I settled back into it pretty nicely. And the journey was almost completely free of heavy traffic. But by the time I got to Richmond I was deciding against it. Yes the drive was lovely, but it was a couple hundred miles more than just taking a straight shot. Time-wise it was four and a half hours from Baltimore to Richmond, not counting the detour I took for fuel that morning.
But this was Saturday morning, and so I’m turning back north from Richmond and thinking to myself, let’s compare travel times now and see what it looks like. It’s Saturday, so the worst of it from Fredericksburg to the Mixing Bowl shouldn’t be that bad, and I can get a baseline of travel times based on ideal traffic conditions.
Hahahahahahaha… No.
It was gawd awful bumper to bumper almost all the way back to Baltimore. And I’m sitting there in atrociously heavy traffic on a Saturday afternoon thinking…what the hell…if this is Saturday I don’t even want to know what business hours are like here anymore.
It took me four and a half hours to get to Richmond, and three and a half hours to get from Richmond back to Baltimore. And it was ugly the whole way back. So now I’m thinking the crazy detour is viable after all. I’m not losing more than an hour of travel time going that way and it’s a nice relaxing drive the way these road trips used to be.
So I get back to my little Baltimore rowhouse all stressed out from just three and a half hours in traffic from Richmond and now I’m so tired and wrung out I’m thinking maybe for this next ad hoc vacation I’ll just take the train instead.
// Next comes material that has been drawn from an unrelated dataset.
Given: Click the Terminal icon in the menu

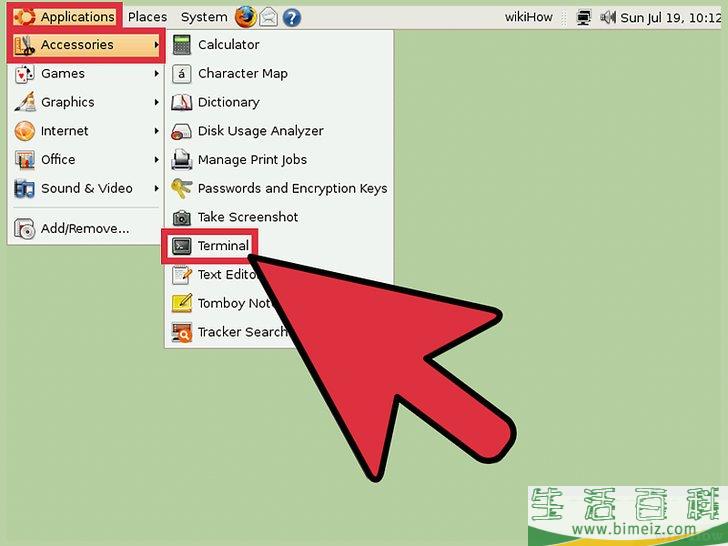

But the expense. I really need this one to be inexpensive, because the next one is two weeks on my birthday and I’ve been saving for that one for months now. I didn’t want to have to use any of what I’ve saved for that one, for this one.
If it was just the train it would be do-able. But both the train and a week of car rental was more than I wanted to spend. Then I remembered something: I have a sh*tload of Amtrak points I’ve been accumulating for nearly three years now, including the bunches I got from those two big cross-country in deluxe bedroom trips.
So when I got home I fired up one of the household computers and logged onto the Amtrak website, wondering if at this late stage are there any roomettes still available. I entered my travel dates and low and behold there Were rooms available on the Silver Meteor, both ways, which meant my food would be included. And I didn’t even use half the points I’d accumulated.
So the trip down and back is basically free and all I need to pay for is a rental car, which makes it even less expensive than driving it myself.
This is good, but for my birthday vacation I probably still need to take the car. Last year I took the AutoTrain and got stuck for a while in Disney World (not the worst place to get stuck) when a hurricane flooded most of South and North Carolina and even the trains stopped running. If I hadn’t had my car with me it could have been weeks before I was able to get back home. So…new rule of thumb: when going to Walt Disney World during hurricane season I have to drive it myself, or at least take the AutoTrain.
And…I still want to keep doing road trips. Before I’m too old to do them any more.